20年の証券リテール営業を経験し、私見を雑記的に書き留めていきます。

外人投資家はどう動くか

サウジアラビアの政府系ファンドPIF任天堂に出資をしたとの報道がありました。4100億円650万株。SWFであるPIF(パブリックインベストファンド)は予てからネクソンコーエーテクモカプコン等日本のゲーム、エンタメ企業への投資を行っていることで知られています。報道によるとムハンマド皇太子は日本のアニメ、ゲーム好きで知られているとのこと。資源高を背景とした産油国の資金力が再度具現化された案件とも言えます。

このニュースに示唆さていることは外国人投資家に選ばれることがいかに重要かということではないでしょうか。

外国人投資家の売買シェアは70%、持ち株比率は30%と言われ影響力は絶大です。日々外国人投資家の動向が買い越しか売り越しかアナウンスされることからも無視できない投資主体であることは間違いありません。

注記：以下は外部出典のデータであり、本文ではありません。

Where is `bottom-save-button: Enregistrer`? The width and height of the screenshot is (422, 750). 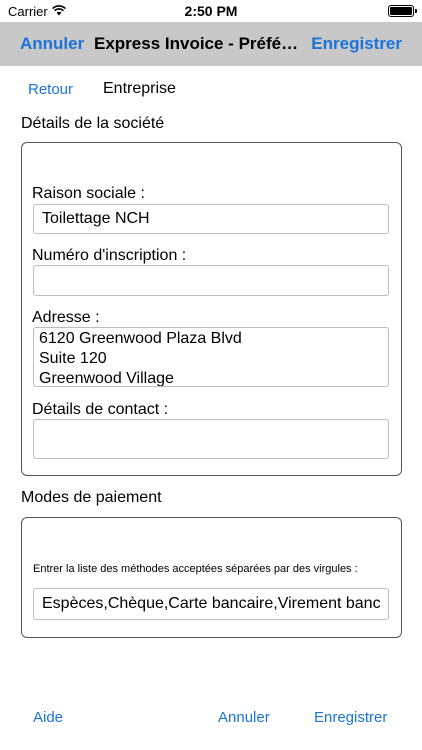
bottom-save-button: Enregistrer is located at coordinates (350, 718).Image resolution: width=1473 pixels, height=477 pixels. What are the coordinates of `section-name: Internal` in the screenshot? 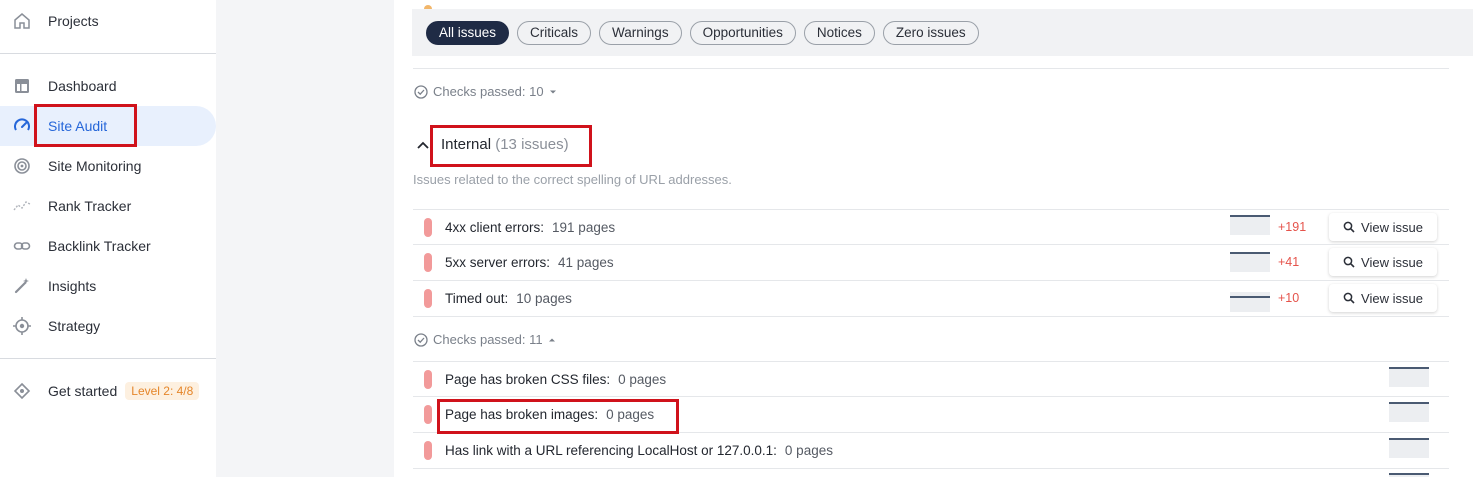 It's located at (466, 144). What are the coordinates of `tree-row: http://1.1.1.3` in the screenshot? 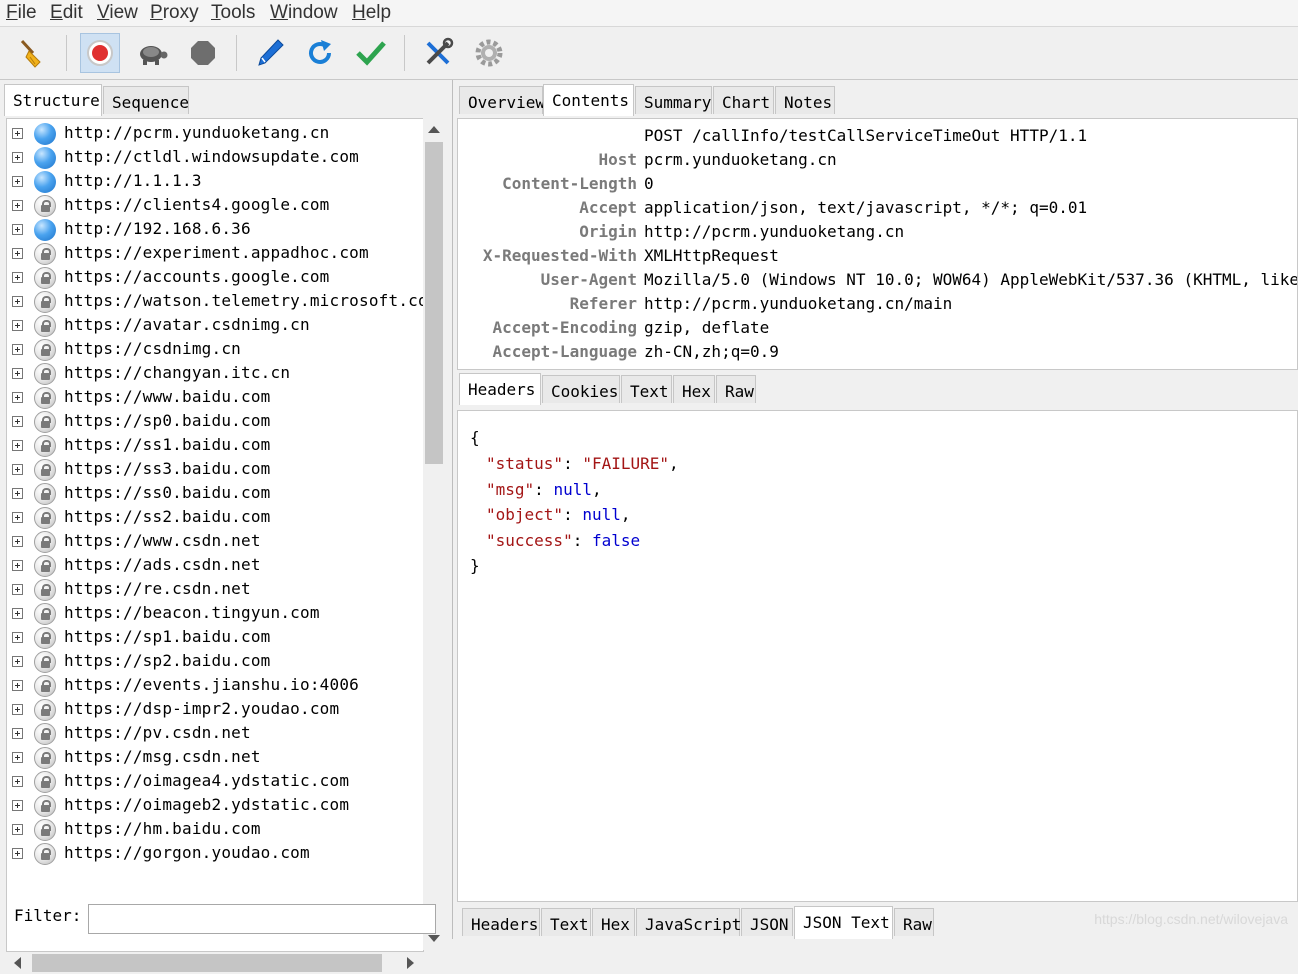 It's located at (215, 182).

先日東京証券取引所が発表した5月1週の投資部門別株式売買動向において6週連続買い越しとなったばかりですが、ここで気になるのはその6週間で株は好調と言えるような動きをしたのかどうか。少なくとも好況とは言えなかったと思います。

つまりは買われる銘柄と投げ売られる銘柄の二極化が顕著になってきており、それこそが今世界的に進んでいる、グロースからバリューという変化そのものだと考えられます。

経験則からすると、得てして外国人投資家は一定株数までは順張りで株を集めて、四季報に大株主として記載されるくらいの保有株比率水準からは買い増しには動かないように思います。証券マン時代、株のセールスをする際には「外人投資家が認めた企業です」「世界的に飛躍できる会社です」と売り込んだものですが思惑どおりにいかないことが多かったです。つまりは「先に買われていた」ということで、追随買いをすれば高値で売りをぶつけられるということです。

今大きく売られている銘柄はもともと海外投資家持ち株比率が高かった銘柄、特にコロナ禍で業績を伸ばしていたITサービス関連が多く、マザーズ指数の弱さやマザーズ時価総額上位が総崩れしていることからも類推できます。

米国でバフェットの割安株投資に積極的に動いている様子や機関投資家がIT関連銘柄を外していることからも、当面日本市場においてグロース株を売ってバリュー株を買うというトレンドは変わらないように思います。